McLeod Governance has a fond spot for Bill Bryson’s “At Home”.

There is much to learn from Bryson’s tome on the history of the house.

In the chapter on the Fusebox – a fundamentally important improvement in the history of housing no less – there is a fascinating discussion on the blackouts that London imposed on itself during the Second World War.

Bryson recalls:

In the Autumn of 1939, during the slightly hysterical confusion that comes with the outbreak of war, Great Britain introduced stringent blackout regulations to thwart the murderous ambitions of the Luftwaffe.

For three months it was essentially illegal to show any light at night, however faint.

Rule breakers could be arrested for lighting a cigarette in a doorway or holding a match up to read a road sign. One man was fined for not covering the glow of the heater light from his tropical fish tank.

Hotels and offices spent hours every day putting up and taking down special blackout covers. Drivers had to drive around in almost perfect invisibility – even dashboard light were not allowed – so they had to guess not only where the road was but at what speed they were moving.

Not since the Middle Ages had Britain been so dark, and the consequences were noisy and profound. To avoid striking the kerb or anything parked along it, cars took to straddling the middle white lines, which was fine until they encountered another vehicle doing likewise in the opposite direction.

Pedestrians found themselves in constant peril as every pavement became an obstacle course of unseen lampposts, trees and furniture.Trams, known with respect as ‘the silent peril’ were especially unnerving.

“During the first four months of the war” Juliet Gardiner relates in Wartime “a total of 4,133 people were killed on Britain’s roads” – a 100% increase over the year before. Nearly three quarters of the victims were pedestrians. Without dropping a single bomb, the Luftwaffe was already killing six hundred people a month, as the British Medical Journal drily observed.

Fortunately, matters soon calmed down and a little illumination was allowed in people’s lives – just enough to stop most of the carnage.

McLeod Governance raises this in the context of a case study of where the best intentions – ensuring that the Luftwaffe couldnt see light and use it as a target – can have unintended consequences.

It got us thinking about the many rules and regulations that society and companies introduce that similarly have impacts much further than what they were intended.
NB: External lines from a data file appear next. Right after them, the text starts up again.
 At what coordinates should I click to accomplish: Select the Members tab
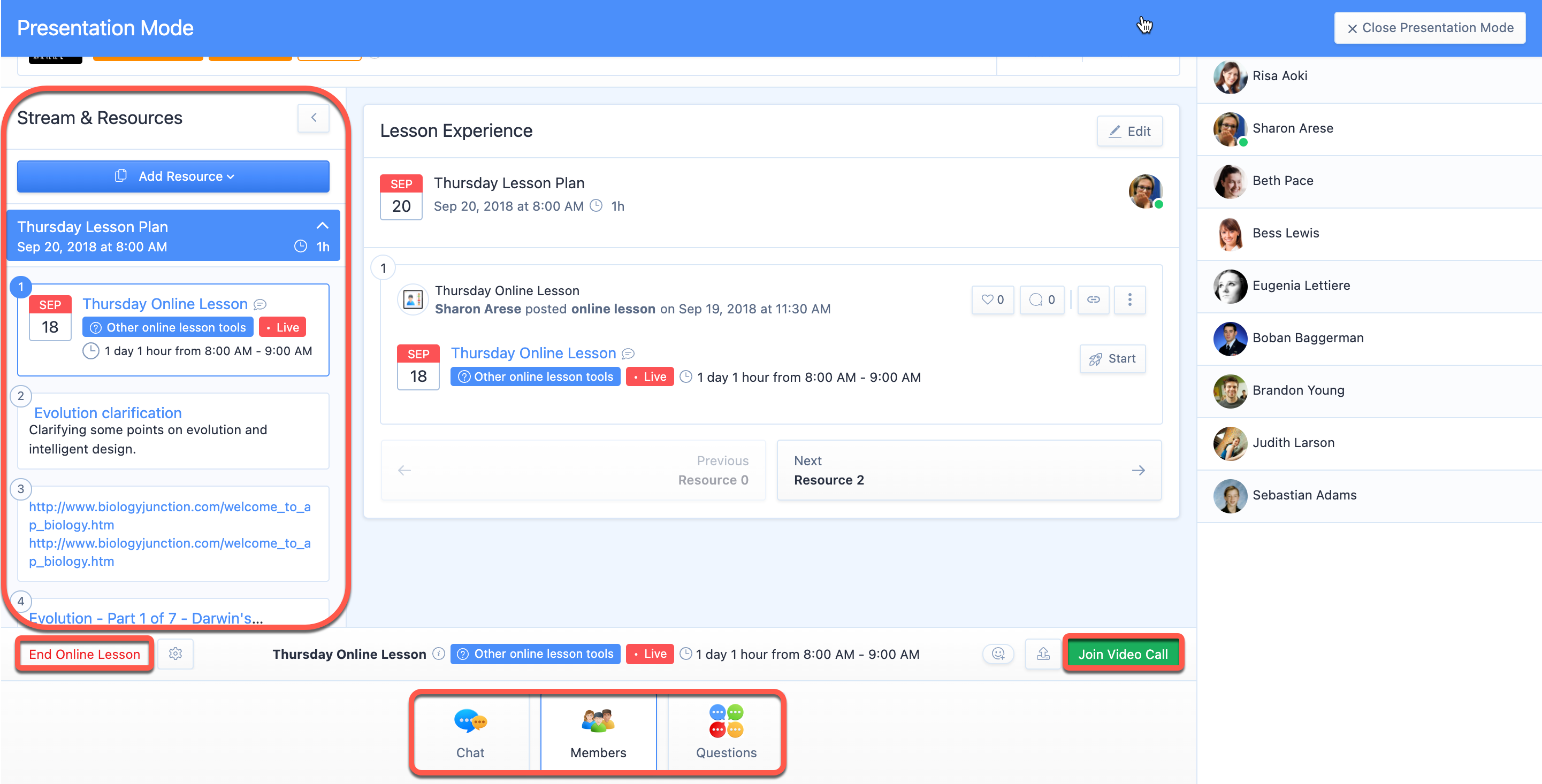pos(598,733)
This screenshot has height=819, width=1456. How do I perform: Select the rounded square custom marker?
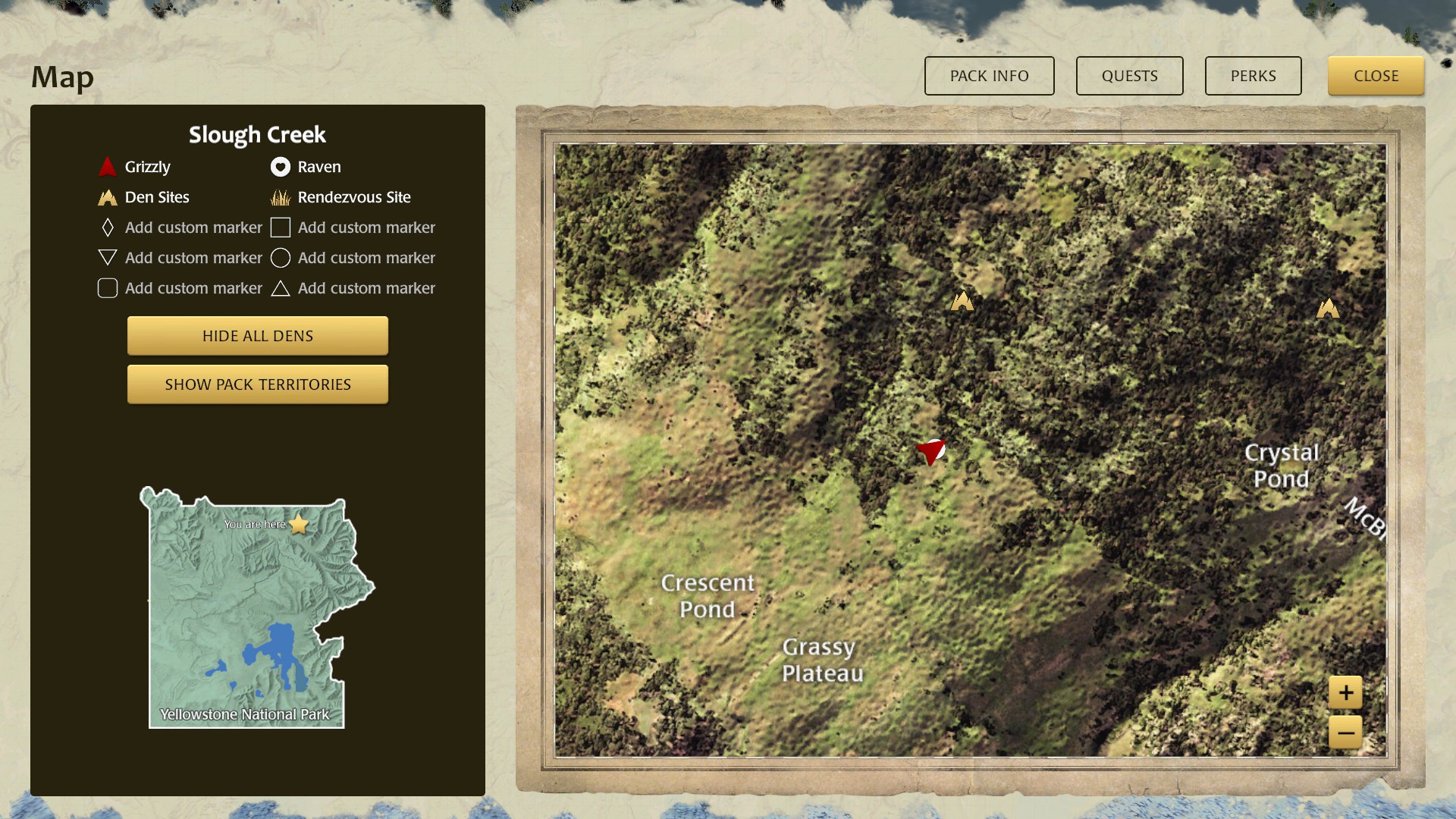(x=108, y=288)
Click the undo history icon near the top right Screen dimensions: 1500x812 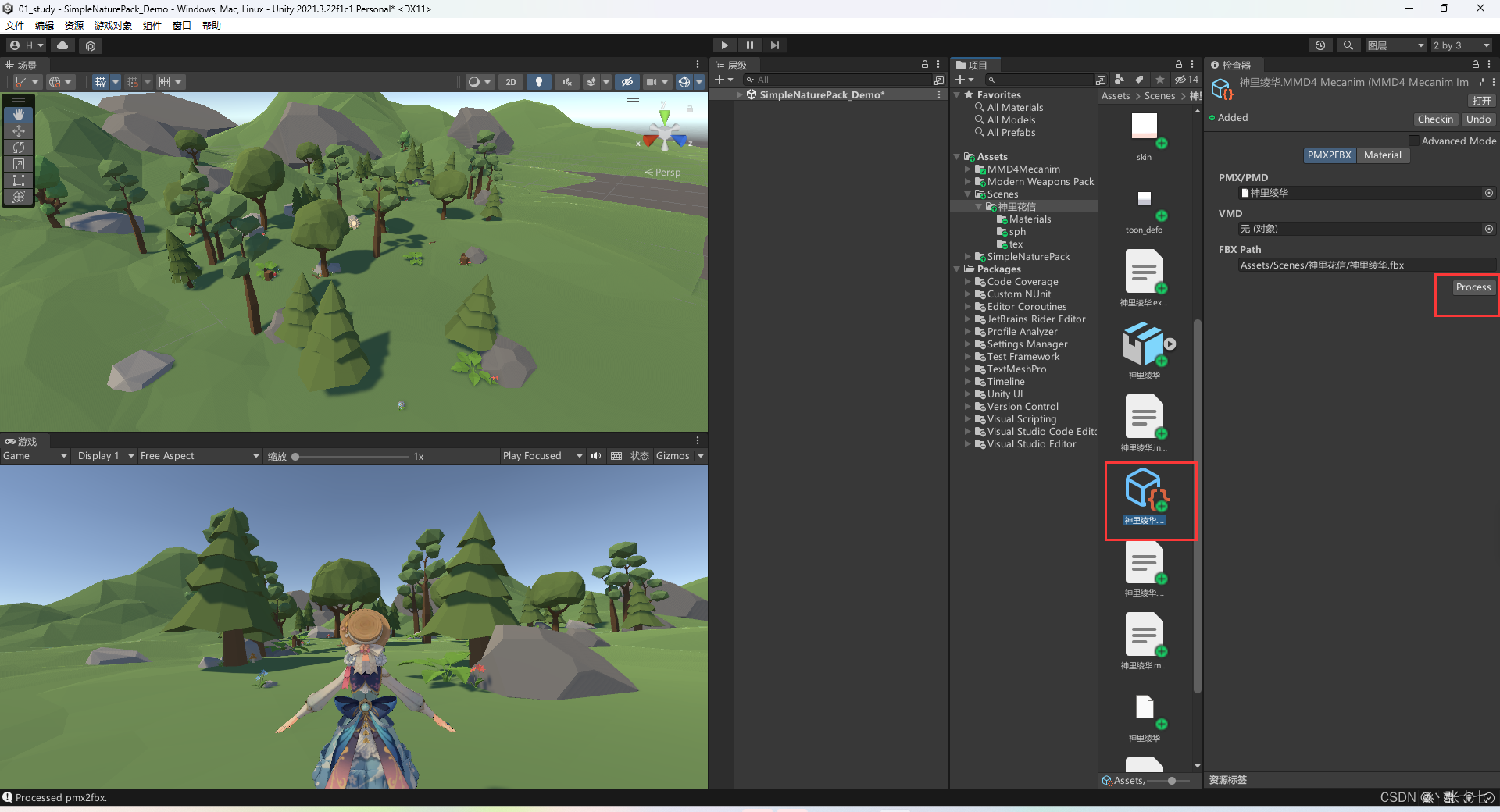(x=1320, y=45)
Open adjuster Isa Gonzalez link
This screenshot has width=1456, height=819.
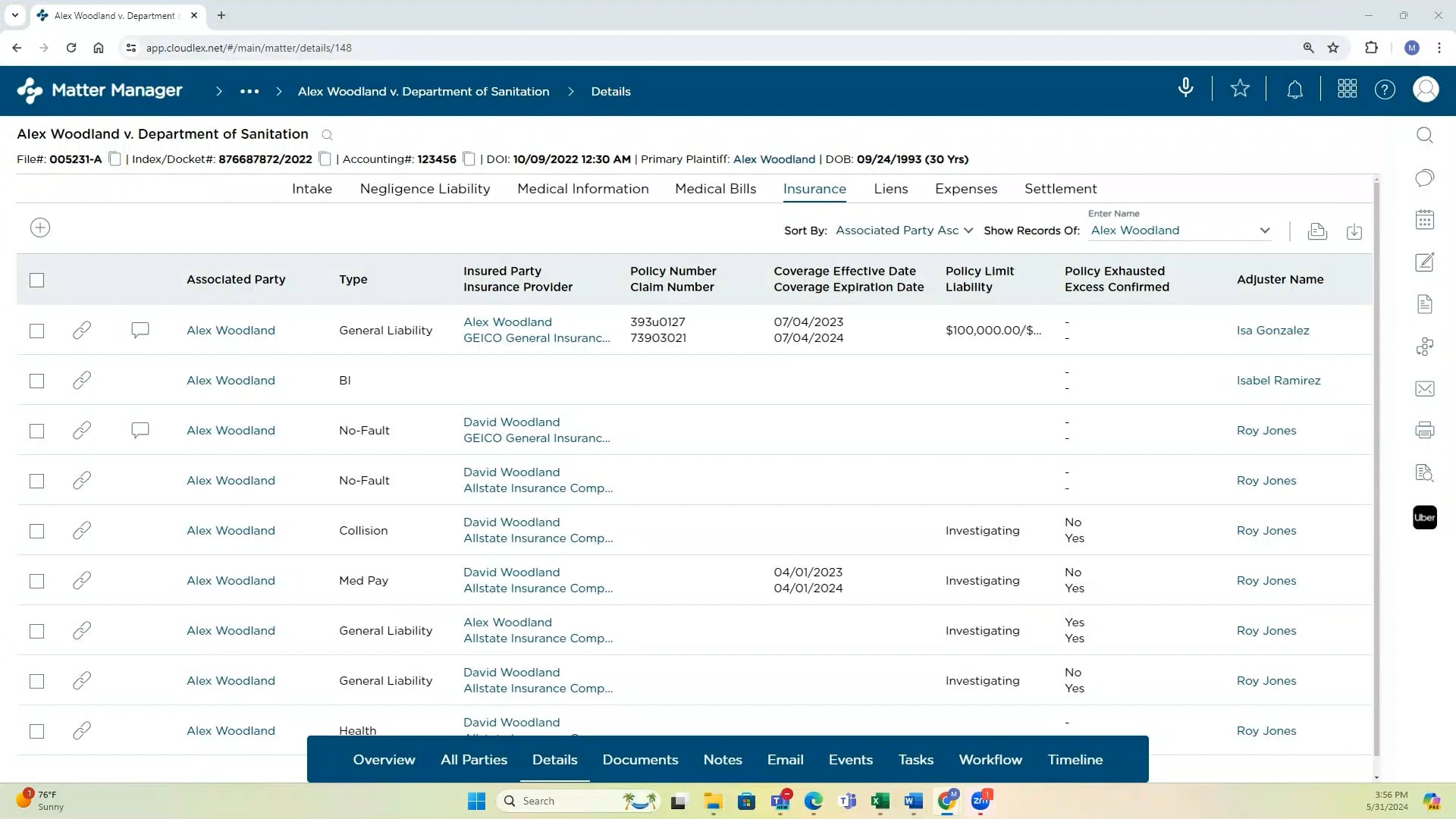[1272, 331]
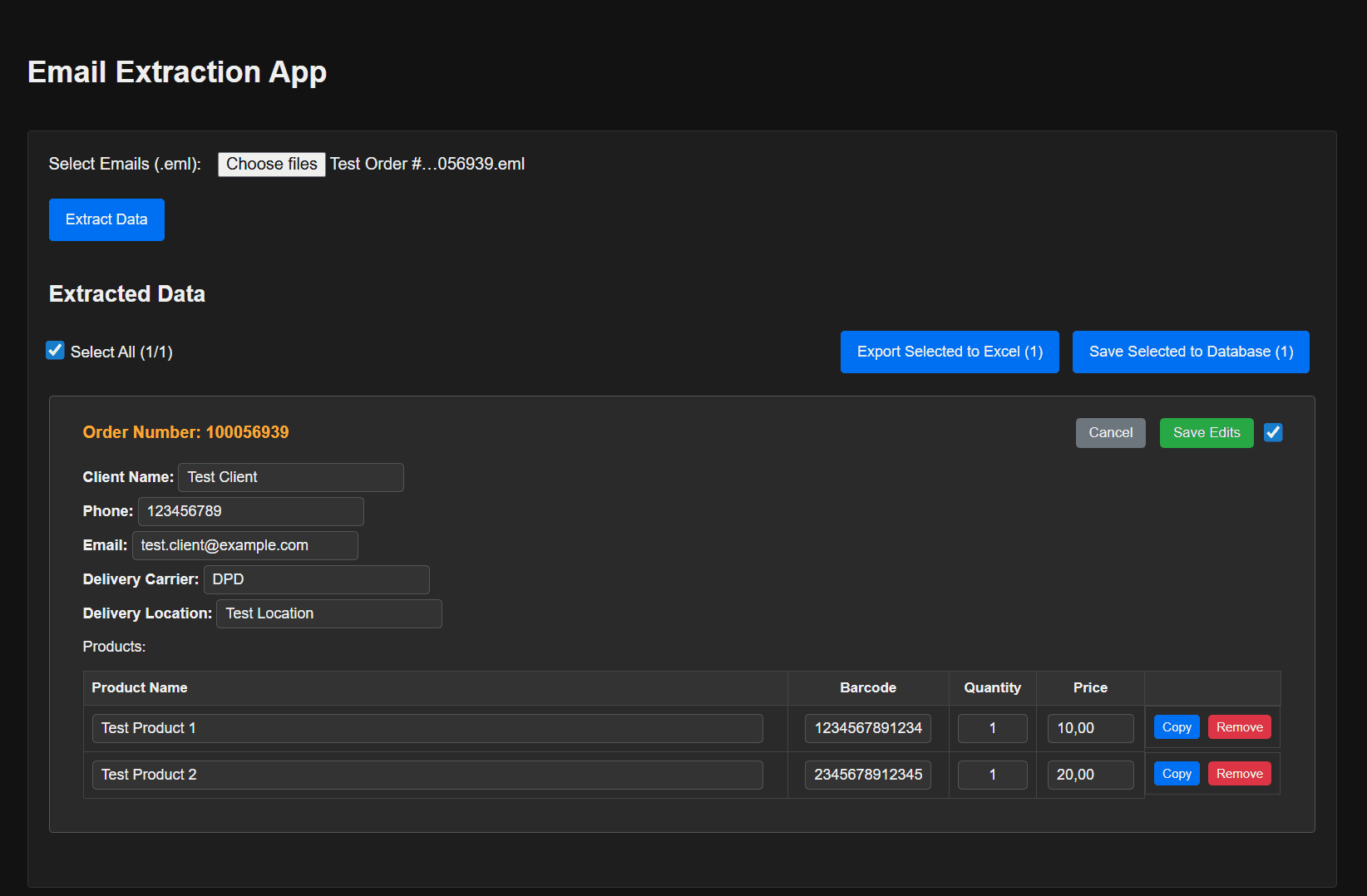Screen dimensions: 1367x896
Task: Click inside the Email address field
Action: click(244, 545)
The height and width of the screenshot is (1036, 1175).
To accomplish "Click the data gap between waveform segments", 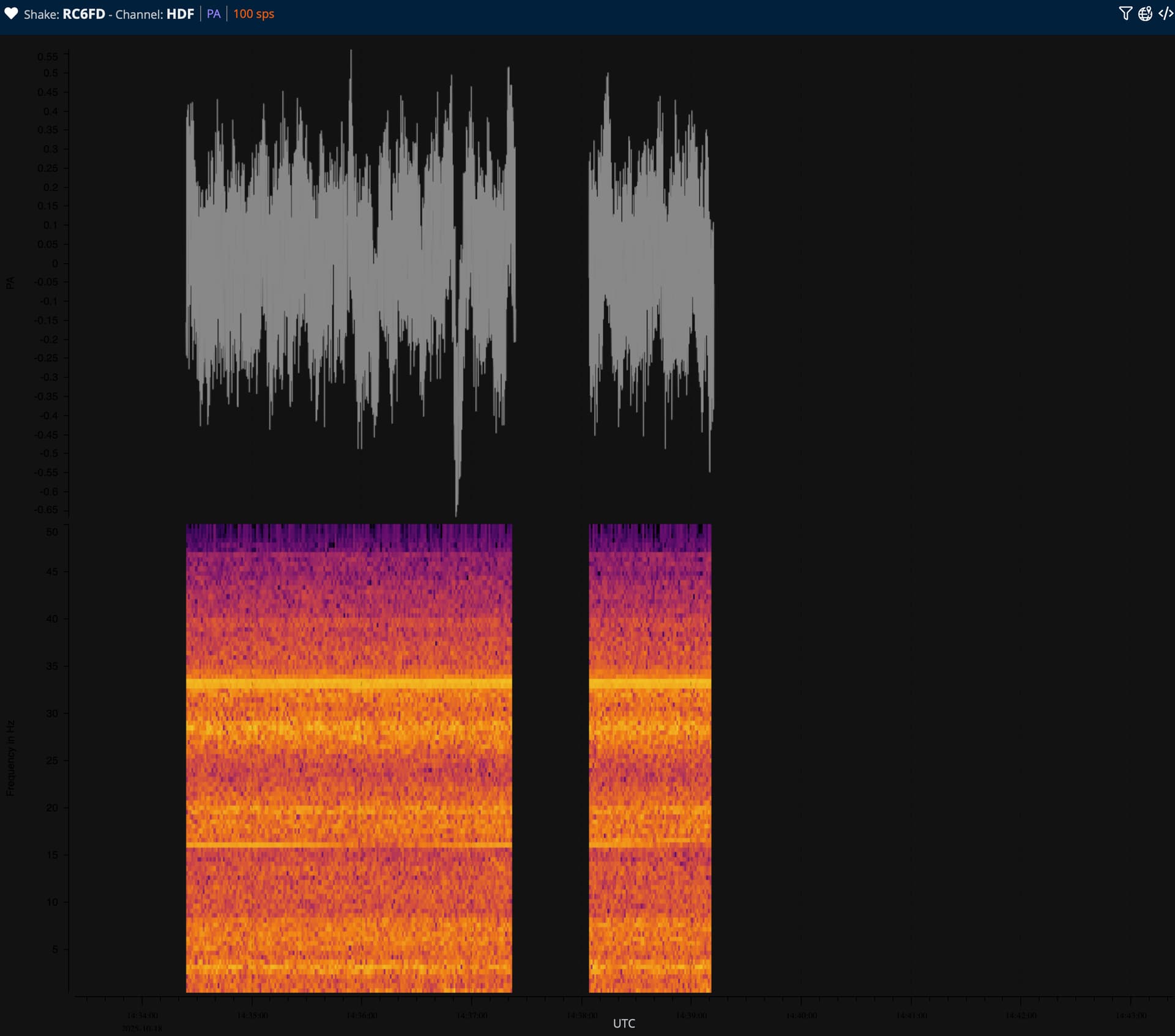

McLeod Governance has never been a great fan of rules for rules sake but – and perhaps this is a reflection on our competency and imagination! – we have never worked out a way to test the unintended consequences of a new process, a new control, a new framework.

The day we do we will stop writing this column – for it is the day that our future will be paved with the gold of many seeking the holy grail of internal controls and risk management.